Day 18: brio
String encoding in R (or any programming language for that matter) is no simple matter. Kevin Ushey wrote an excellent blog post, String Encoding and R, that:
is an attempt to explore, and answer, the surprisingly difficult question:
How do I write UTF-8 encoded content to a file? (Ushey 2018)
The aim of brio (Hester and Csárdi 2022) is to make that practice easier. brio (an initialism for Basic R Input Output) provides functions that always read and write UTF-8 files1, and provide more explicit control over line endings.
1 See Kevin’s blog post to understand why this is a good idea.
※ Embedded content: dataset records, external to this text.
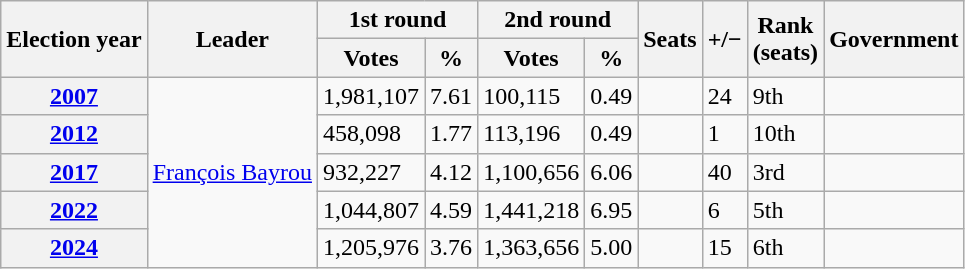
3.76 [452, 248]
2022 [74, 210]
1st round [397, 20]
2012 [74, 134]
932,227 [370, 172]
6th [785, 248]
Rank(seats) [785, 39]
Government [894, 39]
+/− [724, 39]
3rd [785, 172]
4.59 [452, 210]
1,363,656 [532, 248]
2024 [74, 248]
7.61 [452, 96]
2017 [74, 172]
1 [724, 134]
2nd round [558, 20]
10th [785, 134]
Seats [670, 39]
24 [724, 96]
1,044,807 [370, 210]
15 [724, 248]
François Bayrou [232, 172]
4.12 [452, 172]
1,100,656 [532, 172]
6 [724, 210]
1,205,976 [370, 248]
6.95 [612, 210]
100,115 [532, 96]
1,981,107 [370, 96]
1,441,218 [532, 210]
Election year [74, 39]
9th [785, 96]
6.06 [612, 172]
2007 [74, 96]
458,098 [370, 134]
1.77 [452, 134]
Leader [232, 39]
40 [724, 172]
5.00 [612, 248]
5th [785, 210]
113,196 [532, 134]
Return the (X, Y) coordinate for the center point of the cell that contains the specified text.  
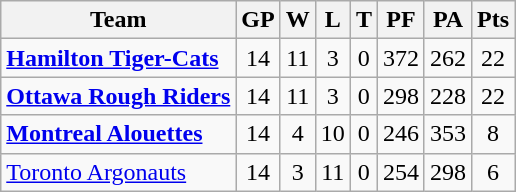
Pts (494, 20)
T (364, 20)
246 (400, 134)
Montreal Alouettes (118, 134)
262 (448, 58)
228 (448, 96)
Hamilton Tiger-Cats (118, 58)
353 (448, 134)
10 (332, 134)
PA (448, 20)
PF (400, 20)
4 (298, 134)
Toronto Argonauts (118, 172)
Team (118, 20)
6 (494, 172)
372 (400, 58)
254 (400, 172)
8 (494, 134)
L (332, 20)
GP (258, 20)
W (298, 20)
Ottawa Rough Riders (118, 96)
Pinpoint the cell where the given text exists, returning its [X, Y] midpoint coordinate. 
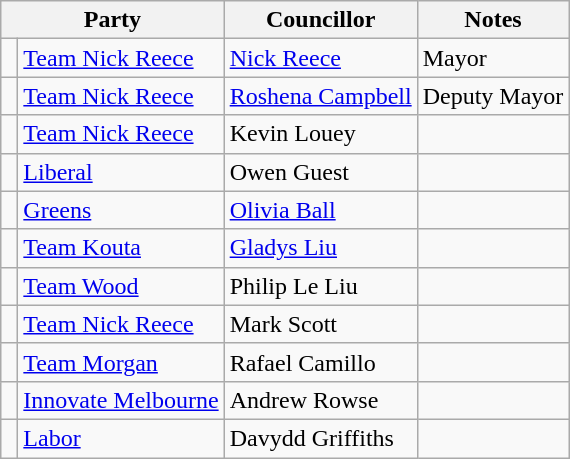
Notes [493, 20]
Liberal [121, 172]
Mayor [493, 58]
Greens [121, 210]
Team Kouta [121, 248]
Olivia Ball [320, 210]
Davydd Griffiths [320, 438]
Team Wood [121, 286]
Rafael Camillo [320, 362]
Kevin Louey [320, 134]
Mark Scott [320, 324]
Deputy Mayor [493, 96]
Labor [121, 438]
Councillor [320, 20]
Owen Guest [320, 172]
Roshena Campbell [320, 96]
Team Morgan [121, 362]
Philip Le Liu [320, 286]
Innovate Melbourne [121, 400]
Gladys Liu [320, 248]
Party [112, 20]
Andrew Rowse [320, 400]
Nick Reece [320, 58]
Determine the (X, Y) coordinate at the center of the cell enclosing the given text.  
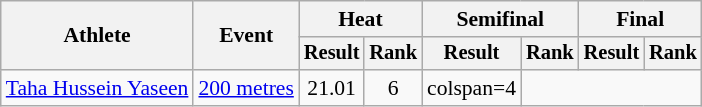
6 (393, 88)
Event (246, 36)
colspan=4 (472, 88)
Final (640, 19)
Heat (360, 19)
200 metres (246, 88)
21.01 (332, 88)
Semifinal (500, 19)
Taha Hussein Yaseen (98, 88)
Athlete (98, 36)
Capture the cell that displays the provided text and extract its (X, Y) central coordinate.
In addition to providing consistency and control over encoding and line endings, brio’s primary functions, read_lines() and write_lines(), happen to be faster than their base R and readr equivalents (see the benchmarks section) of the README for data), which is a nice added bonus.
Learn more
The brio documentation provides details on how to use its full suite of functions, including drop-in replacements for base readLines()
and writeLines()
.
To learn more on encoding and character sets, see the two articles Kevin recommends at the end of his post on string encoding and R:
- The Absolute Minimum Every Software Developer Absolutely, Positively Must Know About Unicode and Character Sets (No Excuses!) by Joel Spolsky (Spolsky 2003); and
- What Every Programmer Absolutely, Positively Needs To Know About Encodings And Character Sets To Work With Text by David C. Zentgraf (Zentgraf 2015).